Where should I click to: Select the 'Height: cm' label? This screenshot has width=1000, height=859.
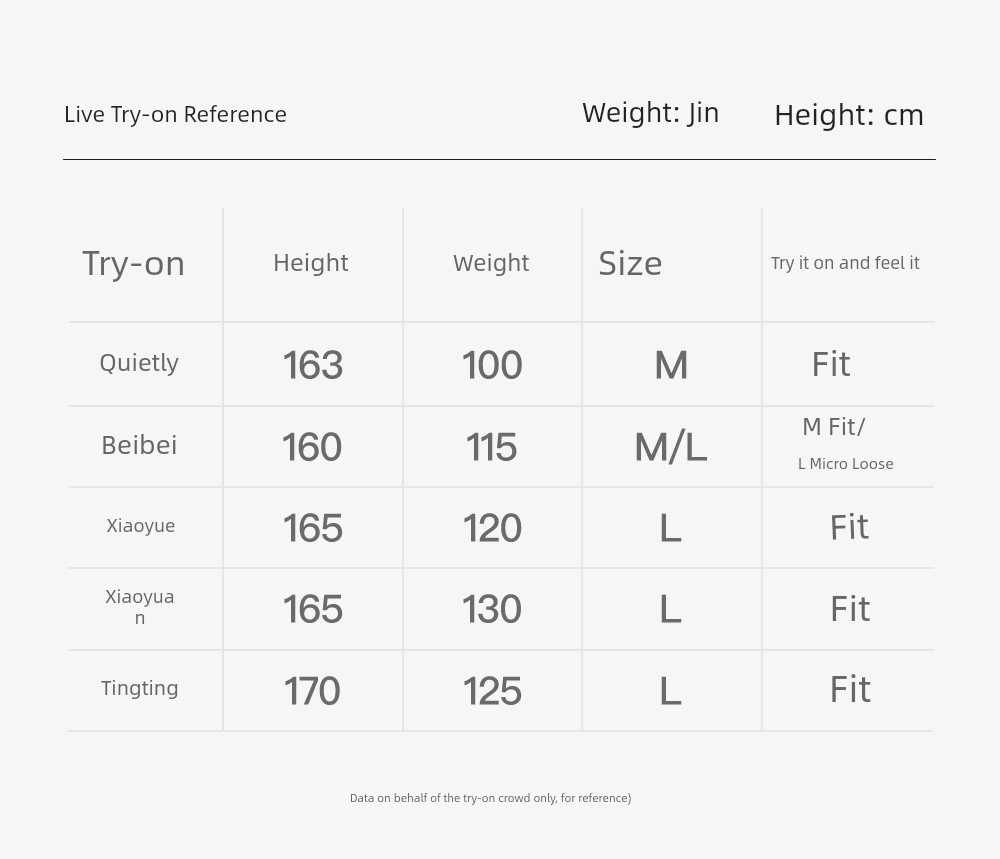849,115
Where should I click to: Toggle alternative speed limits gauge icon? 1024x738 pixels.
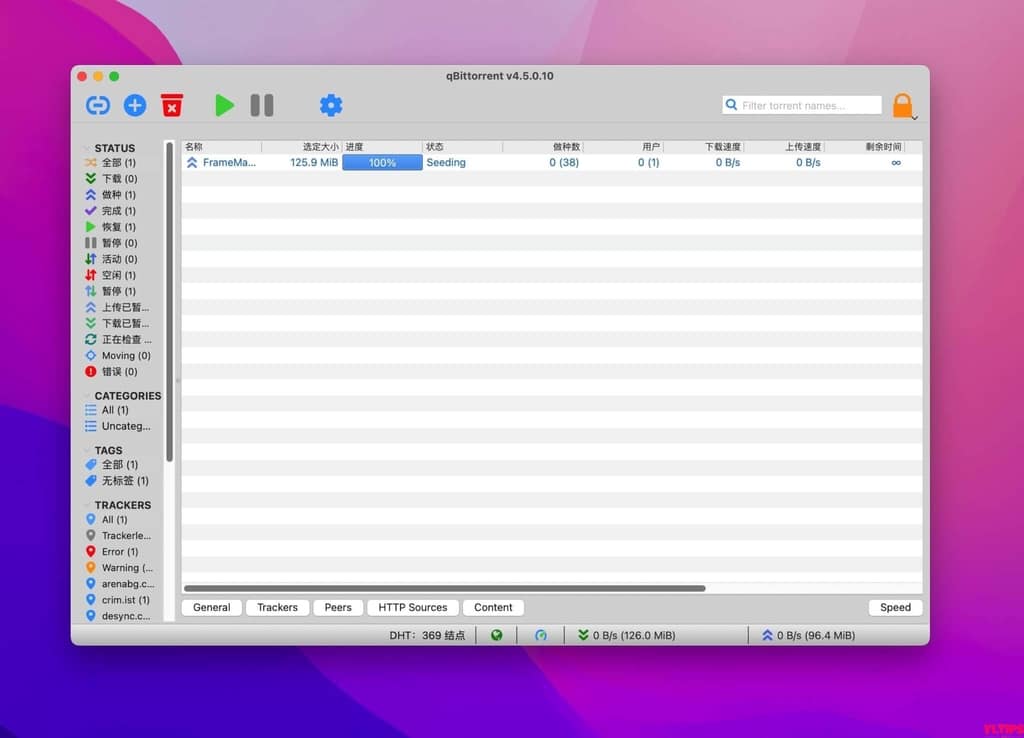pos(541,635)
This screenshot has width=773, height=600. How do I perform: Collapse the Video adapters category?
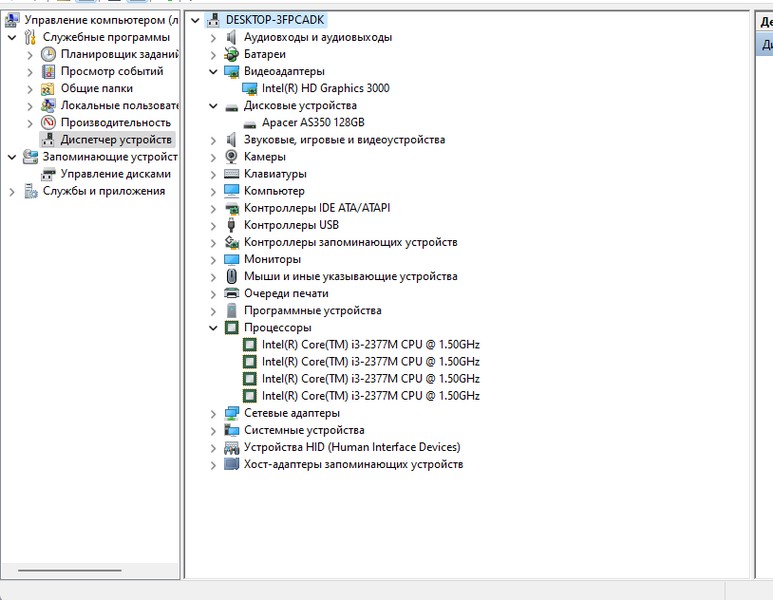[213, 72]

-- -- --

* _EXERCISE PROMPT_
All the records above need to be given again word for word. Skip the pictures.

* _THE COMPLETED TASK_
Where should I click to: Select the 'Height: cm' label? This screenshot has width=1000, height=859.
849,115
Where should I click to: Toggle alternative speed limits gauge icon? 1024x738 pixels.
pos(541,635)
This screenshot has width=773, height=600. How do I perform: Collapse the Video adapters category?
[213, 72]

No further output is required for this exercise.